New Voron instance lost communication with EBB (can bus)

Basic Information:

Printer Model: Voron 2.4R2
MCU / Printerboard: Manta M8P V2.0 + EBB 2209 RP2040
Host / SBC: BTT CB1
klippy.log klippy.log (637.4 KB)

Hi. Please help to diag and solve problem…

I assemblied a Voron 2.4 with can bus attached head (Stealthburner with EBB2209 RP2040 connected to Manta’s CAN socket) and can’t beat toolhead lost communication issue during print.

What happens:

I start a file to print from Cura and then on random (ussually 3 - 30) layer toolhead fans are stoppped (leds color and brightness not changing), but head moves for 3-5 seconds without extruder. Then it stops and yellow error message appeared in browser.

I was able to print complete benchy two times, two voron cubes and also got many failed prints (30+).
CB1 temperature is allways < 50 degrees (C)
SBC cpu load during print is 3-4%
SBC memory load < 200 Mbytes
No screen or camera installed

I tried:

  • slice file with low speed (40mm/s)

  • slice file with high speed 300mm/s / accel 5000

  • install and run bandwidth tests from here: Klipper: communication bus tests and tried to call macros BUS_BANDWIDTH MCU=EBBCan COUNT=20000000 so it transfered gigabytes thru can for hours (and I tried to move and shake toolhead and printer in process) and there was no errors or retransmits.

  • change a cable from manta to toolhead (new one with new plug)

  • upgrade and flash manta and ebb to latest klipper firmware

  • downgrade all to klipper release v0.12.0

  • upgrade operating system (kernel now is 6.6.66 - armbian)

  • reinstall operating system

  • change psu (from china 400W to TRIO-PS-2G/1AC/24DC/10)

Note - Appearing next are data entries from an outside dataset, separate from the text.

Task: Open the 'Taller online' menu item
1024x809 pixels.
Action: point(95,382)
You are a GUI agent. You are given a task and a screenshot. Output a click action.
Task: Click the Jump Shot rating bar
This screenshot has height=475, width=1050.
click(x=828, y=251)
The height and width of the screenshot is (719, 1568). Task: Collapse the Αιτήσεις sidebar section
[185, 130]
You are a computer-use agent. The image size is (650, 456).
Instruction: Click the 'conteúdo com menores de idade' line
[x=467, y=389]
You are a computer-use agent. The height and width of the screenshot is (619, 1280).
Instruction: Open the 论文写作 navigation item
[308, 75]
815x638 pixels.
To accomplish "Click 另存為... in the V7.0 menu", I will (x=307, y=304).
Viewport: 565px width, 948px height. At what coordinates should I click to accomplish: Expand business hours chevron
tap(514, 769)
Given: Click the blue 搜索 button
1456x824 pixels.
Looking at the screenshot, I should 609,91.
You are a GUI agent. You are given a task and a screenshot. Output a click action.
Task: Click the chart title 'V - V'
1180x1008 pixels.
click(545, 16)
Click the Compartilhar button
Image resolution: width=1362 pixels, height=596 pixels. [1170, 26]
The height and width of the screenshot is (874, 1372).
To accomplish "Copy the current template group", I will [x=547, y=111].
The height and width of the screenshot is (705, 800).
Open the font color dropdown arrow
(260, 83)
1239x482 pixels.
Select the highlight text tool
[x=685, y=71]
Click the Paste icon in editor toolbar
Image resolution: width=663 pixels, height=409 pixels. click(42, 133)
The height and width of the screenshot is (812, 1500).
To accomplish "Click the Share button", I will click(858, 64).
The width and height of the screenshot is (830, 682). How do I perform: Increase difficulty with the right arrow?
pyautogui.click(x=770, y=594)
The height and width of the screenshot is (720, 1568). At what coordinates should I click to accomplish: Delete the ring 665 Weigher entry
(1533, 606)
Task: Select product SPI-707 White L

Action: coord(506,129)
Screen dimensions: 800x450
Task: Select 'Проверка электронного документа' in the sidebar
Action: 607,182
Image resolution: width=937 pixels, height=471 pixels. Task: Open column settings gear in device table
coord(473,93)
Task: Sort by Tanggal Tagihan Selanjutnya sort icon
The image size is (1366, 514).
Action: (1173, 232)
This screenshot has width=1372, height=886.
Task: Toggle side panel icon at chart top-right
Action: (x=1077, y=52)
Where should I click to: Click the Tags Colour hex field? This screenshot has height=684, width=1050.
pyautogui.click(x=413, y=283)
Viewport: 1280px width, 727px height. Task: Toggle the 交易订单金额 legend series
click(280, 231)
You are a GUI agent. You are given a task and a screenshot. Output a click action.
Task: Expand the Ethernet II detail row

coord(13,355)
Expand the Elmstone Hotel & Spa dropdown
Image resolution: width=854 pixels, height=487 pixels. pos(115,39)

  • change can speed from 1000000 to 500000

  • change microsteps from 16 to 8

  • tried klipper git branch “work-canbridge-20250214”

From the log, it looks like an issue with your extruder heating element. It could be a defective heater or issues with the wiring/contacts to it.

I don’t think this is issue. This is consequence not cause. It appears because toolhead board stops accepts commands and disabled all its inventory (extruder, heater, blower fan and extruder fan). Was it a toohead board reset ???

The first error message is:

USB CANBUS bridge ‘mcu’ is discarding!
USB CANBUS bridge ‘mcu’ is no longer discarding.

I checked a video - when this message appears the print head has been allready moving for 5 seconds with the fans, extruder and heater turned off

Well, it is absolutely your right to think so. However, the log tells a different story in my opinion. The messages

USB CANBUS bridge 'mcu' is discarding!
USB CANBUS bridge 'mcu' is no longer discarding.

appear around 7 seconds after the temperature has been constantly dropping from 235.0 °C to 234.3 °C, despite Klipper’s attempts to move it in the opposite direction.
The final error is:

Heater extruder not heating at expected rate
Transition to shutdown state: Heater extruder not heating at expected rate

In case the board is missing the next PWM for the heater, it will error out, with:

  • “Missed scheduling of next digital out event”

Even if there is a high CAN tx error from MCU to EBB if PWM arrived too “late”:

  • “Scheduled digital out event will exceed max_duration”

Like, there should be no such thing as “Heater is working badly because of a bus issue”

Afaik, in a shutdown state, fans should have full blast, and heaters should be disabled.
You described that fans stop spinning, which is odd, in a shutdown state they should spin.

So, just a wild guess, if the toolhead still moved with everything turned off, can it be a power issue? That’s it, toolhead lost power, can’t answer to can packets and can’t answer to reset command.

Ah, yes, and “verify heater” probably happens, because there are no updates from the thermistor

Hope it helps.

Well, the only thing is working in toolhead at this moment is a leds - they not change at all! I thought powerlost should “reset” them too… But this can be a powerlost for secondary dc-dc on toolhead board (ldo 5->3.3V). I purchased new toolhead board for second toolhead, so i’ll try to replace it (psu was changed, cable was changed too).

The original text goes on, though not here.